🤖 AI Summary
This work addresses the performance degradation of large language model (LLM) agents during prolonged interactions, often caused by unstable memory systems or accumulated latency. The authors propose LightMem, a novel framework that introduces a small language model to construct a lightweight, modular memory system partitioned into short-, medium-, and long-term components, with decoupled online retrieval and offline consolidation pipelines. Key innovations include a two-stage online retrieval mechanism combining vector-based coarse search with semantic re-ranking, user-aware memory isolation via user identifiers, and an incremental strategy for long-term memory integration. Evaluated on the LoCoMo benchmark, LightMem achieves an average F1 score improvement of 2.5, with a median retrieval latency of only 83 ms and end-to-end latency of 581 ms, effectively balancing efficacy and efficiency.
📝 Abstract
Although LLM agents can leverage tools for complex tasks, they still need memory to maintain cross-turn consistency and accumulate reusable information in long-horizon interactions. However, retrieval-based external memory systems incur low online overhead but suffer from unstable accuracy due to limited query construction and candidate filtering. In contrast, many systems use repeated large-model calls for online memory operations, improving accuracy but accumulating latency over long interactions.
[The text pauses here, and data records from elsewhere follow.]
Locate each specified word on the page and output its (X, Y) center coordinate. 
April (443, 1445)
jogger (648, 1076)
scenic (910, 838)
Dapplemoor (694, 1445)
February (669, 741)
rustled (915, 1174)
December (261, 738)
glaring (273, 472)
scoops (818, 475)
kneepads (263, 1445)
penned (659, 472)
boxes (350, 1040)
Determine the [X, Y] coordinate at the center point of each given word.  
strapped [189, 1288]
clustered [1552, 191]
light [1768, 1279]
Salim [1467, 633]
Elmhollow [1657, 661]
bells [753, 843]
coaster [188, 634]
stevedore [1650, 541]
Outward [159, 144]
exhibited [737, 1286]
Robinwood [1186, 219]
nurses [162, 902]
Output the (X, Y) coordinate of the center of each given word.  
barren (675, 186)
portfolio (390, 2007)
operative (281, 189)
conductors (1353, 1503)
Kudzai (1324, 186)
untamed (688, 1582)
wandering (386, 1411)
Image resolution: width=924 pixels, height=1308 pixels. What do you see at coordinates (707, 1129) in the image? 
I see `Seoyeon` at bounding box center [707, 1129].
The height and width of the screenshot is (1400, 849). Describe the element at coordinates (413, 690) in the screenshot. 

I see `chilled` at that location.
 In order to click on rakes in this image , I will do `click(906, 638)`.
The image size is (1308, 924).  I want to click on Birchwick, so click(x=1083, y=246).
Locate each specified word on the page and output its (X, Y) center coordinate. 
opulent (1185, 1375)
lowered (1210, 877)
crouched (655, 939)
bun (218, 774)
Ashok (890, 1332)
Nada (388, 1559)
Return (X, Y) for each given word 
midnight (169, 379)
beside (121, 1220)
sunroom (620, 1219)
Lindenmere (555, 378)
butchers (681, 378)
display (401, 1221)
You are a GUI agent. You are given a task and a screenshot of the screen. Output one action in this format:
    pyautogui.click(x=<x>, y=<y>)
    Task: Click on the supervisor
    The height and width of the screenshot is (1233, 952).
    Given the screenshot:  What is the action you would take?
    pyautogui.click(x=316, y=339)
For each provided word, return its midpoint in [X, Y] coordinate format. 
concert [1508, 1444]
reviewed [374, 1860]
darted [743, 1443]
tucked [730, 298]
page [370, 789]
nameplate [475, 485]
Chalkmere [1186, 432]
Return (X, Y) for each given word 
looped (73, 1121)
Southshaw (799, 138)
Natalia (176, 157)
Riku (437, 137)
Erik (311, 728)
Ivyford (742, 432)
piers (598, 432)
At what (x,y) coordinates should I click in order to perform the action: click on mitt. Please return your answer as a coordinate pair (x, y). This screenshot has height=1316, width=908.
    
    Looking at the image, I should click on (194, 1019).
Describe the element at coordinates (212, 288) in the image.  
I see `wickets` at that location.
We propose LightMem, a lightweight memory system for better agent memory driven by Small Language Models (SLMs). LightMem modularizes memory retrieval, writing, and long-term consolidation, and separates online processing from offline consolidation to enable efficient memory invocation under bounded compute. We organize memory into short-term memory (STM) for immediate conversational context, mid-term memory (MTM) for reusable interaction summaries, and long-term memory (LTM) for consolidated knowledge, and uses user identifiers to support independent retrieval and incremental maintenance in multi-user settings. Online, LightMem operates under a fixed retrieval budget and selects memories via a two-stage procedure: vector-based coarse retrieval followed by semantic consistency re-ranking. Offline, it abstracts reusable interaction evidence and incrementally integrates it into LTM. Experiments show gains across model scales, with an average F1 improvement of about 2.5 on LoCoMo, more effective and low median latency (83 ms retrieval; 581 ms end-to-end).